Woodbury Common Premium Outlets
As you can see from the road, Woodbury Common is a mega-center of factory outlets. At last count there were over 200 stores contained in the complex. It’s designed as a walking friendly colonial village with wide paved boulevards for the shoppers. If you've never been, it's definitely worth taking a day and doing some serious shopping. You might be interested to know that Woodbury Common is one of the most visited “tourist” sites in New York.
Lunch Alternatives
Depending on how much time you spent at Dia:Beacon, if you are driving past Cold Spring around lunch time we would suggest you take the time to stop there. Main Street has many wonderful small eateries as well as grand gourmet restaurants. But whatever you do, don’t get trapped into the spell of Cold Spring! You’ve got a lot of ground yet to travel!

Or consider picking up something to “go” from one of the small eateries, pizza shops or delis in Cold Spring and taking it with you to your next stop at Fort Montgomery. It’s a short drive from Cold Spring to your next stop, and a picnic overlooking the mighty Hudson as it careens through the Highlands is a real treat!

Dinner Alternatives
Seriously consider a picnic at Storm King for your early evening meal. If you’ve scheduled your visit on one of the Saturdays that Storm King is open until dusk, you will have a wonderful experience picnicking amongst the monumental sculptures. Your alternatives for picking up some cold picnic fare are:

Cornwall-on-Hudson - When you are exiting Route 9W for Quaker Road, turn right instead of left and go into Cornwall. There is a charming little village center with a supermarket and a couple of small shops. Or return to Cornwall-on-Hudson after visiting Storm King and enjoy a leisurely dinner at one of the many excellent restaurants on and around the Village Center.
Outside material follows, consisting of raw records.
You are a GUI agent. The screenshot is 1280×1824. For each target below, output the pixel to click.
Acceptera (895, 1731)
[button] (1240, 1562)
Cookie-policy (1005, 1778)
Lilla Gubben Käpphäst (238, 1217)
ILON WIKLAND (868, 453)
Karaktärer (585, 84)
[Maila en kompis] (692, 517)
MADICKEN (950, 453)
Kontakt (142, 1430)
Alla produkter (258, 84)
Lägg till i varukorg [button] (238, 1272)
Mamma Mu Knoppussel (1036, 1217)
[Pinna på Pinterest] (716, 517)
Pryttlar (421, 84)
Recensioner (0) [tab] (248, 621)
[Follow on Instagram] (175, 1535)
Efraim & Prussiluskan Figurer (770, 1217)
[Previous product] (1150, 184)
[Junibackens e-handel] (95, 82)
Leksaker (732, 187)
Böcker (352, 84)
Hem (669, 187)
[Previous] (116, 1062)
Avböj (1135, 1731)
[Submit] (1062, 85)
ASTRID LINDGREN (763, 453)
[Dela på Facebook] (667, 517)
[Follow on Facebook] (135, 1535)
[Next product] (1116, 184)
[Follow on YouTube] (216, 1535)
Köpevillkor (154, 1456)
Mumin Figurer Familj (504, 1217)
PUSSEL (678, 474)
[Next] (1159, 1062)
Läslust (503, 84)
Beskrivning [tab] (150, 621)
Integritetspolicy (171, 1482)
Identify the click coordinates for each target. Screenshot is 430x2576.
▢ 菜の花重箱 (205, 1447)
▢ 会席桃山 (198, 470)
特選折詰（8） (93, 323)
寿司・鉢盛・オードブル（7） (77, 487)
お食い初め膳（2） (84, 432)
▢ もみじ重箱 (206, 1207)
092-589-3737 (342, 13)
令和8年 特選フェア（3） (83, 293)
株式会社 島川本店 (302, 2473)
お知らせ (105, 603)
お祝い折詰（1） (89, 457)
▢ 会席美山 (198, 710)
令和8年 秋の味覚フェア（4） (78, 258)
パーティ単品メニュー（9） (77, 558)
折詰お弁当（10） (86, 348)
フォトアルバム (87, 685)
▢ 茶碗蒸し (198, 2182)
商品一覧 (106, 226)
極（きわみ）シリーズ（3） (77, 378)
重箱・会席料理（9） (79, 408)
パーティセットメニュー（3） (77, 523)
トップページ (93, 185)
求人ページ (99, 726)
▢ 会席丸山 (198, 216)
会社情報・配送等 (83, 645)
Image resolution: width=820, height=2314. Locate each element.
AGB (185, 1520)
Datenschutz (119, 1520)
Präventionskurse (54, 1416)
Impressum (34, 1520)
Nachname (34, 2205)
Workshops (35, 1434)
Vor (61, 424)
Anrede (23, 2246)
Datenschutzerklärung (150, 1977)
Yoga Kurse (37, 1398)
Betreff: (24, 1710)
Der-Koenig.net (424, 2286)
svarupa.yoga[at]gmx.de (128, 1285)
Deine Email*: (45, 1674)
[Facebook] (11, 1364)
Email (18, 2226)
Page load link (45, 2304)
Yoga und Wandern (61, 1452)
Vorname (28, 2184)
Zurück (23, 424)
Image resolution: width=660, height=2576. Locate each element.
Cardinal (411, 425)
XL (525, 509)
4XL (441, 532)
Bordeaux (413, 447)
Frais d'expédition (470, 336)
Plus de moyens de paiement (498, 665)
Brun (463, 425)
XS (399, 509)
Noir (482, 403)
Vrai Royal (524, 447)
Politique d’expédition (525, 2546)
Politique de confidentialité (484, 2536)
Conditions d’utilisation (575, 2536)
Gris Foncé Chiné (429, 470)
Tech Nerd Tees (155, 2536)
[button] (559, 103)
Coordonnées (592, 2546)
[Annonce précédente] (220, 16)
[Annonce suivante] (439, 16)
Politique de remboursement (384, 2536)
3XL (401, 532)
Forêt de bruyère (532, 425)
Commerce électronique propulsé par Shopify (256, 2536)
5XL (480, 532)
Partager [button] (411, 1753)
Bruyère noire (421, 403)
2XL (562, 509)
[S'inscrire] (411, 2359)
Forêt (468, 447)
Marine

Vails Gate - Instead of turning left on Route 32 onto Orrs Mills Road for Storm King, continue north on Route 9W and within a mile you will arrive in Vails Gate. There are several excellent grocery supermarkets where you can pick up prepared foods and beverages. There are also a dizzying number of fast food outlets ranging from burgers to tacos to donuts. Take your pick, spread out a blanked on the lawn at Storm King and enjoy a al fresco repast. Just retrace your route and turn “right” onto Orrs Mills Road. Or, after visiting Storm King, you can go into Vails Gate for a quick bite.

An alternative is to follow our driving instructions and head south on Route 32 to Woodbury Common Premium Outlets. Between Woodbury Common and the shopping center just beyond you have a choice of Applebee’s, Uno’s Pizza and Fridays. Follow the signs to Wal-Mart and you’ll find a Chili’s.